How to Protect Yourself from a Ransomware Attack

Catapulted into the public consciousness following the WannaCry attack that hit the NHS back in 2017, ransomware is a continuing threat to businesses and home users alike.

Ransomware is a type of malware that infects systems, encrypts data, and blocks it from being accessed without a unique decryption key, which will more than likely have a hefty price attached to it. If you don’t have an up to date backup of your data that you can restore, you’re in a bit of a mess; you either accept your data is gone forever, or you pay the fee to the hackers. In 2017, we wrote about the WannaCry ransomware attack that crippled the NHS and caused mass disruption, chiefly due to the fact that many NHS trusts were using Windows XP, which Microsoft had ceased providing updates for in 2014. 19,000 appointments had to be cancelled, and the total cost to the NHS was £92 million including the clean-up in the aftermath of the ransomware attack.

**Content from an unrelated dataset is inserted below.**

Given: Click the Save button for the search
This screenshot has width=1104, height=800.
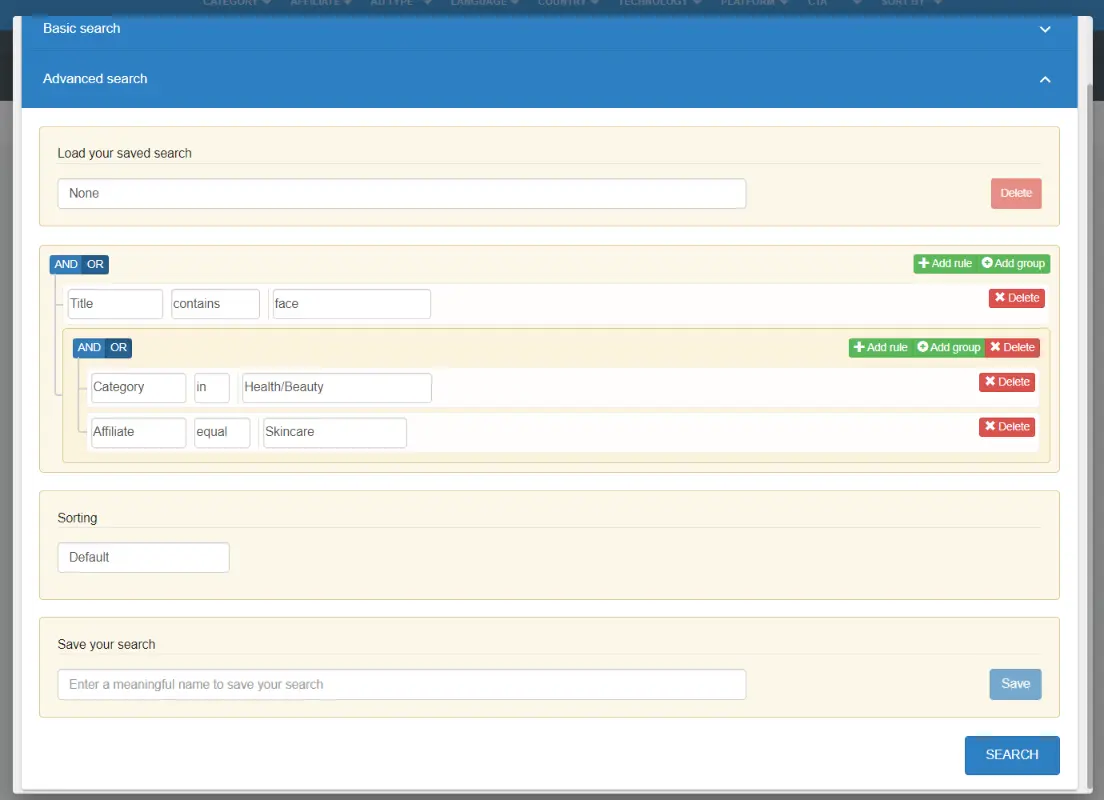Looking at the screenshot, I should click(x=1015, y=684).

In recent years, a new form of ransomware has become commonplace – doxware. Doxware attacks work in a similar way to regular ransomware attacks, but they steal a copy of the data and threaten to leak it until the ransom is paid. If your business deals with confidential data, then you’re in a difficult situation – as Sony found out in 2014. Sony Pictures were the victim of a very highly publicised doxware attack that saw private emails, film scripts and even full movies. When Sony called the hackers’ bluff, they uploaded the data to the internet, costing Sony hundreds of millions of dollars. In recent months, ransomware attacks have hit the Producers Guild of America, where cybercriminals demanded Bitcoin in return for the decryption key, and the Matansuka-Susitna borough in Alaska, where workers were forced to use typewriters. If this happened to a small to medium sized business, then it’s difficult to see how it wouldn’t cripple it.

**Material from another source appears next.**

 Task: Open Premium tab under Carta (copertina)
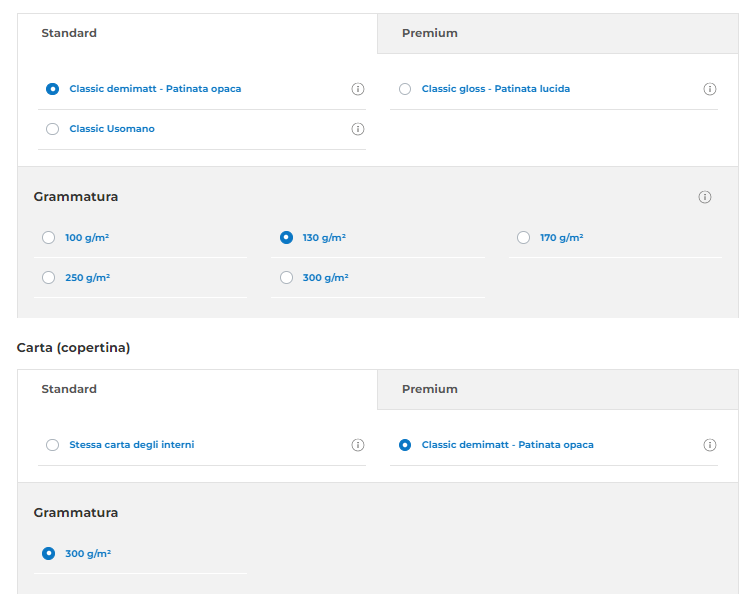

While there is a trend of ransomware attacks becoming less frequent, they are becoming more sophisticated and more targeted – as Sony found out. So how can you protect yourself against ransomware attacks? Sadly, there are typically no obvious warning signs until it’s too late, but there are some steps you can take. Email is the top attack vector for ransomware, as it remains an easy way for cybercriminals to exploit human error. Often, criminals pay into human nature, and offer enticing offers that can ostensibly claimed by clicking a link. Ransomware can also be spread via websites, in what is known as an exploit kit, a tool that scans machines looking for any software with known vulnerabilities. If one is found, ransomware can be downloaded and installed to the victim’s computer.

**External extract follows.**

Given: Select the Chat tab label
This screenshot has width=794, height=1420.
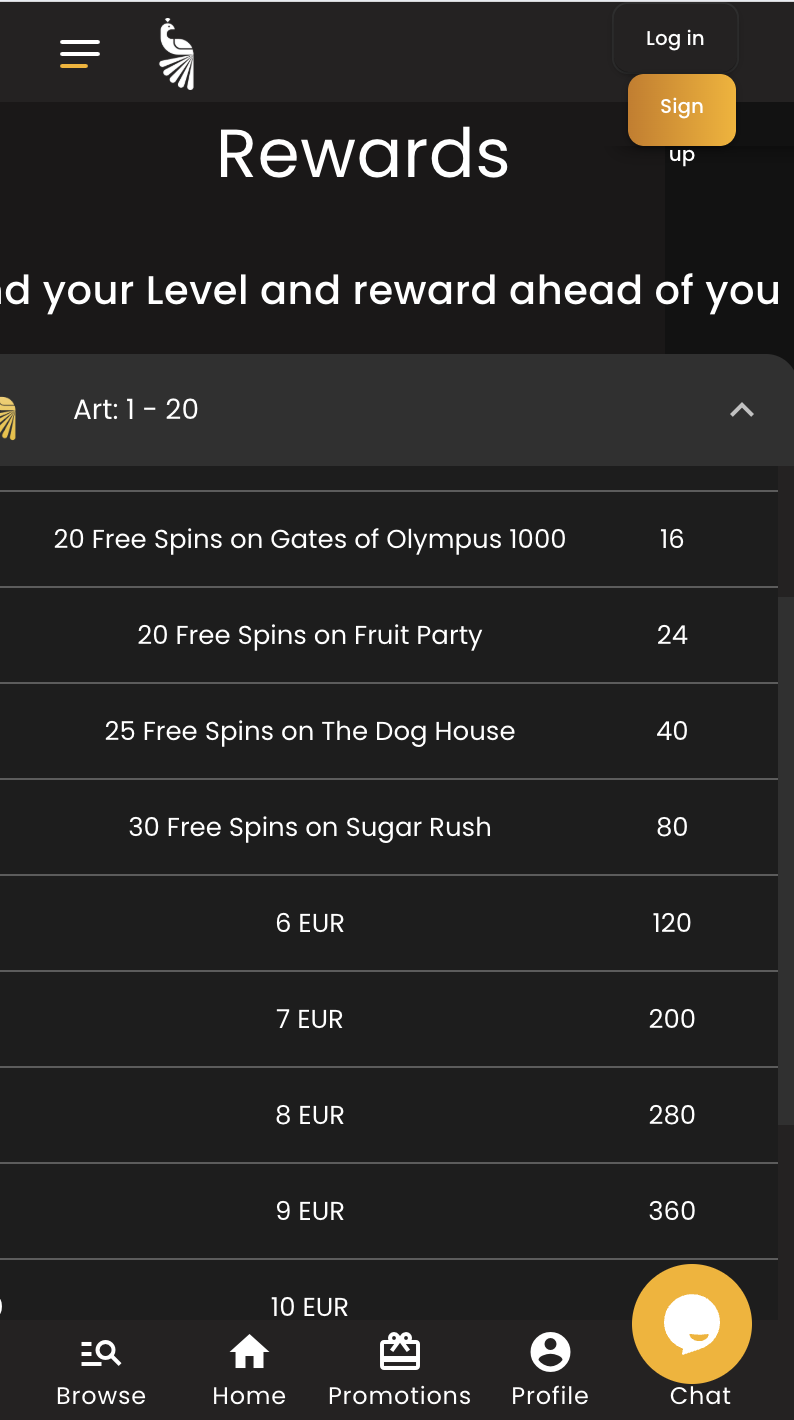Looking at the screenshot, I should click(700, 1396).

The best way to protect yourself against ransomware attacks is education. If you’re a business, make employees aware of the dangers that can lurk in emails. One click is all it takes, and ransomware attacks will typically send out mass emails. You should always keep up to date backups, and conduct “ransomware drills” several times a year to ensure you have the best recovery time. If you’ve already been hit by a ransomware attack, it’s worth searching online to see if the master keys have leaked – many well-known ransomwares’ have. Malwarebytes, for example, have released versions for the Cimera and Petya ransomwares. It is advised by most experts that you shouldn’t pay the ransom fee, as this will only encourage further illegal activity.